| Page text |

·····

On January 15, 2015, Ironshore brought this action in federal court seeking declaratory
relief that it had no liability to AST or Williams for the damages awarded in Montoya’s personal
injury lawsuit. In its First Amended Complaint, filed on March 2, 2015, Ironshore added a claim
against Endeavor and AST for negligent handling of the defense in Montoya’s personal injury
lawsuit. On March 27, 2015, after accepting service of Ironshore’s complaint in this action,
Endeavor and AST filed suit against Ironshore and McGriff Seibels & Williams of Texas, Inc,
Endeavor’s insurance broker, in Harris County, Texas, seeking declaratory relief that Ironshore
is liable for the judgment Montoya obtained against Williams and AST.
Defendants have now filed separate motions to dismiss this federal action. By their
motions, Defendants argue that the Court should decline to exercise its discretionary jurisdiction
to hear Ironshore’s declaratory judgment claims under the Brillhart abstention doctrine.

·····

| Dataset excerpt |
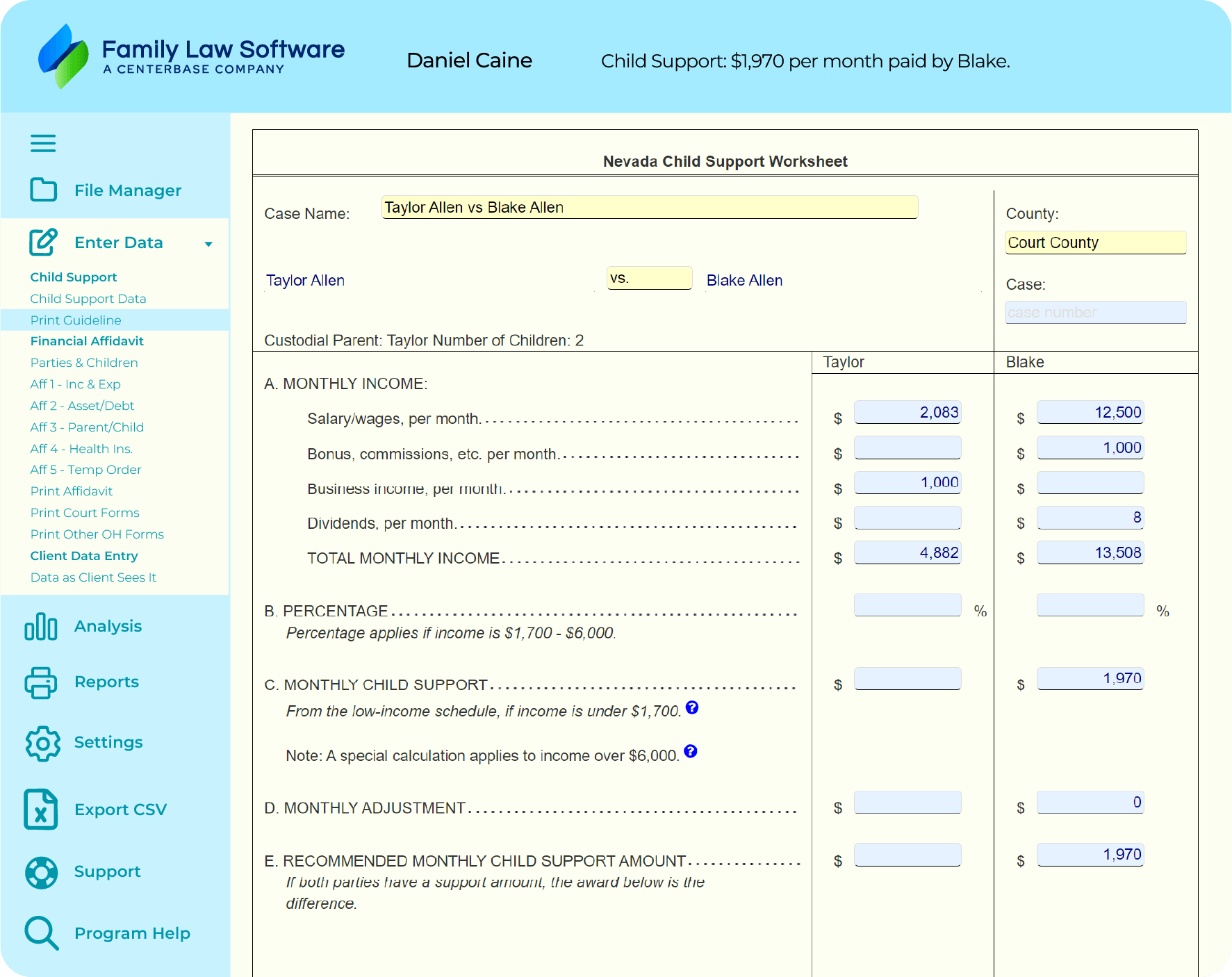Open Settings gear icon
Viewport: 1232px width, 977px height.
pyautogui.click(x=42, y=744)
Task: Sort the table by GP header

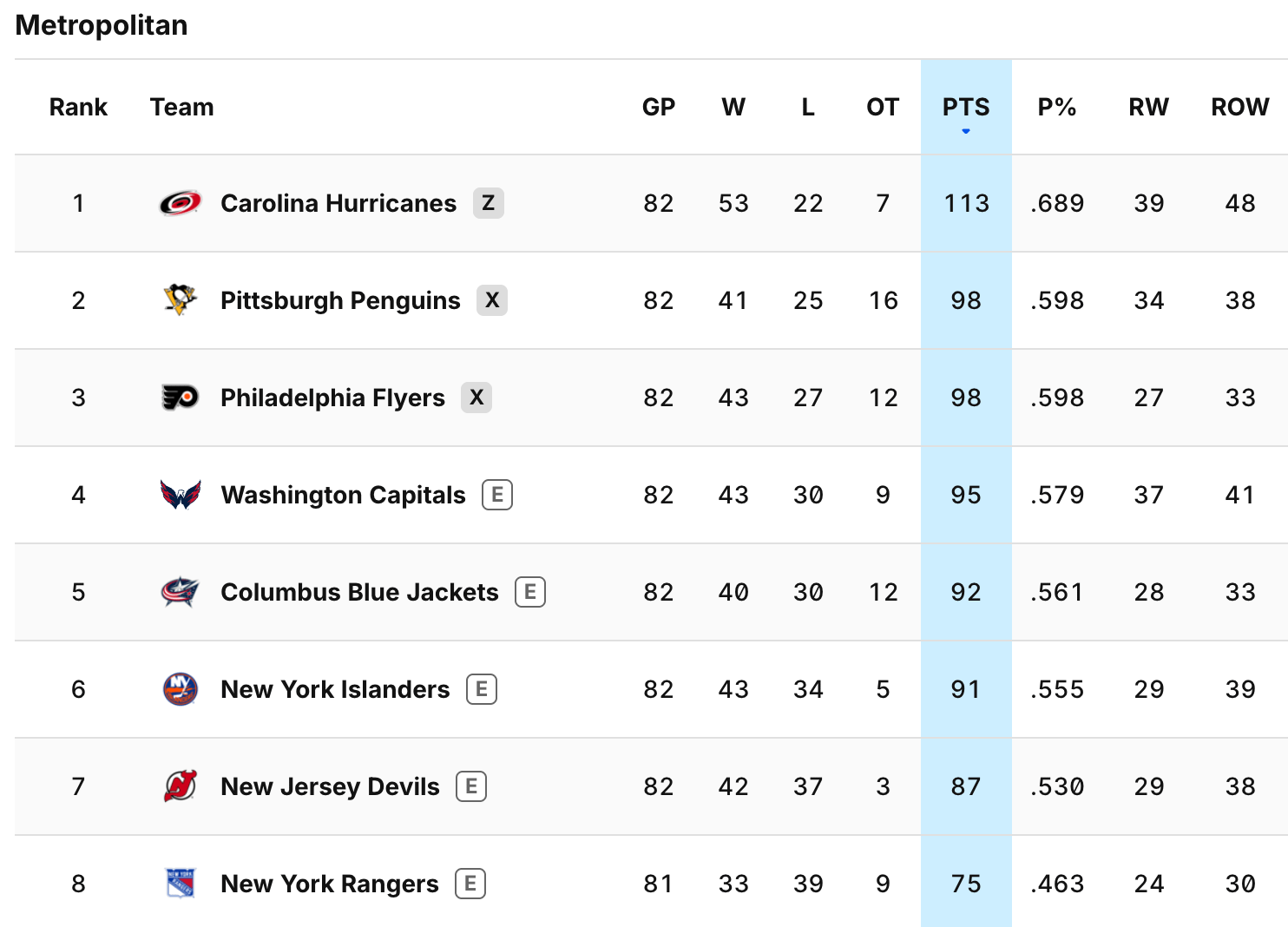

·····

| To be done |
**1.** Answer these questions from the Ironshore passage:
(a) On what date was Ironshore's First Amended Complaint filed?
(b) In which county did Endeavor and AST file their suit against Ironshore?
(c) Under which doctrine do Defendants argue that the Court should decline to hear Ironshore's declaratory judgment claims?
**2.** Decide whether each statement agrees with the Ironshore passage. Answer yes or no, and quote the words that decide it.
(a) Ironshore brought its action in state court.
(b) McGriff Seibels & Williams of Texas, Inc is Endeavor's insurance broker.
(c) Defendants filed a single joint motion to dismiss.
**3.** List every calendar date that appears in the Ironshore passage.
Answer using only the Ironshore passage, not the data.

| Responses in order |
**1.**
(a) March 2, 2015
(b) Harris County, Texas
(c) The Brillhart abstention doctrine

**2.**
(a) No: "Ironshore brought this action in federal court"
(b) Yes: "McGriff Seibels & Williams of Texas, Inc, Endeavor’s insurance broker"
(c) No: "Defendants have now filed separate motions to dismiss this federal action"

**3.**
January 15, 2015
March 2, 2015
March 27, 2015